1. \(\frac{4}{3}V\), 2\(\Omega\)
2. 4V, \(2/3\) \(\Omega\)
3. 4/3 V, \(2/3\Omega\)
4. 4V, 2\(\Omega\)

Solution

\(V_{th} = V_{oc}\): Apply nodal analysis at node \(V_x\) (which is \(V_{oc}\)). Let \(i\) be current down through the middle 1\(\Omega\). \(V_x = i \times 1 = i\). KCL at \(V_x\): \(\frac{V_x}{2} - 2 + V_x + \frac{V_x - 2i}{1} = 0\). Substitute \(i = V_x\): \(\frac{V_x}{2} - 2 + V_x + V_x - 2V_x = 0 \Rightarrow 0.5V_x - 2 = 0 \Rightarrow V_x = 4~V\). \(V_{th} = V_{oc} = 4V\).

\(R_{th}\): Find \(I_{sc}\) (short circuit X to Y). When shorted, \(V_x = 0\), so \(i = V_x / 1\Omega = 0\). The dependent source \(2i = 0\) (a short circuit). The 2\(\Omega\) resistor is shorted out. The 2A source current flows through the short. \(I_{sc} = 2~A\). \(R_{th} = V_{oc} / I_{sc} = 4~V / 2~A = 2\Omega\).

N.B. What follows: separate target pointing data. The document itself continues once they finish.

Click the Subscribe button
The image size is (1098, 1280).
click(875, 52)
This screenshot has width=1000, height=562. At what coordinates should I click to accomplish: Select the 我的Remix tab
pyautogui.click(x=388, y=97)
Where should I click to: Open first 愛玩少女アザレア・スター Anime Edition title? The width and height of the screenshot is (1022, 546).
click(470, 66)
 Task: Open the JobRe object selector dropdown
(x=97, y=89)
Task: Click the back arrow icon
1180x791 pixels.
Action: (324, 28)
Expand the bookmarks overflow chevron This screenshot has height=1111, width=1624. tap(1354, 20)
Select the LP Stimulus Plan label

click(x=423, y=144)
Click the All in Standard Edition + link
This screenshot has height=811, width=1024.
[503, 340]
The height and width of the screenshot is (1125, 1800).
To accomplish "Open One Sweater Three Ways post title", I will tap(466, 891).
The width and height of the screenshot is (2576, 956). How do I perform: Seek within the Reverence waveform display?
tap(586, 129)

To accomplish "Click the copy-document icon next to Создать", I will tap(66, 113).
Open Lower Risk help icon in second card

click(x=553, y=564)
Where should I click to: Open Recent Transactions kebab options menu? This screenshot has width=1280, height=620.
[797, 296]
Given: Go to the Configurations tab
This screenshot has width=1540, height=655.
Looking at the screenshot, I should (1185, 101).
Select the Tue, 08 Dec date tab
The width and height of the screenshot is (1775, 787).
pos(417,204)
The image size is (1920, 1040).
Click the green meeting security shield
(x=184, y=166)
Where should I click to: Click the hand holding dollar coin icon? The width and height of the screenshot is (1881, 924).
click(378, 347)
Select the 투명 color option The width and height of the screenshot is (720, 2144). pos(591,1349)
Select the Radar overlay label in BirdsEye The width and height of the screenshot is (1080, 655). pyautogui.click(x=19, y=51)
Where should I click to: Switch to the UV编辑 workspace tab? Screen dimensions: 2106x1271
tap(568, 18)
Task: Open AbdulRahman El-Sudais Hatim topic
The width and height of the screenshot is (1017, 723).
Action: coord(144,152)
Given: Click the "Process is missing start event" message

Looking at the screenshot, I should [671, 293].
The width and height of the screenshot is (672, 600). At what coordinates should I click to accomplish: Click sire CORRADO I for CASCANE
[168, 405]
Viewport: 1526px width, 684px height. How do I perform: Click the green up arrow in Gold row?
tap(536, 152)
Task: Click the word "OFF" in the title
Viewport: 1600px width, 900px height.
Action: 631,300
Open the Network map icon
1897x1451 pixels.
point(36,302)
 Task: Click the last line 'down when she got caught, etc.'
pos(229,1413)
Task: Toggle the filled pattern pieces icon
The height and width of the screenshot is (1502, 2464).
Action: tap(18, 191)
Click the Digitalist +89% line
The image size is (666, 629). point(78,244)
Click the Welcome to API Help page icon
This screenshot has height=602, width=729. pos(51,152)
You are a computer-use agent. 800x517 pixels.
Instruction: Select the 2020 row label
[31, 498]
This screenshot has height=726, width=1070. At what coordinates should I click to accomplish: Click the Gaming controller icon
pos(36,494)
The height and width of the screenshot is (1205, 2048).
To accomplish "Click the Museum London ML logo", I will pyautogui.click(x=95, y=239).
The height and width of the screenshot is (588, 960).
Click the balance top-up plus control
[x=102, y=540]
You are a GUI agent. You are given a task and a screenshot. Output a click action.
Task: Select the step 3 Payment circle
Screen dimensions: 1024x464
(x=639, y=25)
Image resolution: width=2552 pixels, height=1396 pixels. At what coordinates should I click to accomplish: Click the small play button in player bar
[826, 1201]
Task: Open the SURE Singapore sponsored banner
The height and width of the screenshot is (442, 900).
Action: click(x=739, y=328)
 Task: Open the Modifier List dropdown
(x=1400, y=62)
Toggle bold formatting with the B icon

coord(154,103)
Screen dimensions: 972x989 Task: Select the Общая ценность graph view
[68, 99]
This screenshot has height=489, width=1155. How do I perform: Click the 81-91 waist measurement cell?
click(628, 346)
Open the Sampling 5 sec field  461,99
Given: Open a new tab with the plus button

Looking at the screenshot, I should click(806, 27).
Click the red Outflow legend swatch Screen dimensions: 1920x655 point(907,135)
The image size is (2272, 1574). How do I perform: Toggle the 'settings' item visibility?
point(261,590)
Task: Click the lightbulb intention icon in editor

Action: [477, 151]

The RC circuit shown in the figure is

1. A low-pass filter
2. A high-pass filter
3. A band-pass filter
4. A band-reject filter

Solution

We analyze the transfer function \(H(j\omega) = V_o / V_i\) at frequency extremes. At \(\omega = 0\) (DC): Capacitors are open circuits. The series capacitor blocks the signal, so \(V_o = 0\). \(H(0) = 0\). At \(\omega = \infty\) (high freq): Capacitors are short circuits. The shunt capacitor shorts the output to ground, so \(V_o = 0\). \(H(\infty) = 0\). At \(\omega = 1/RC\) (a mid-frequency): The gain is non-zero. Since the gain is zero at low and high frequencies and non-zero in between, it is a band-pass filter.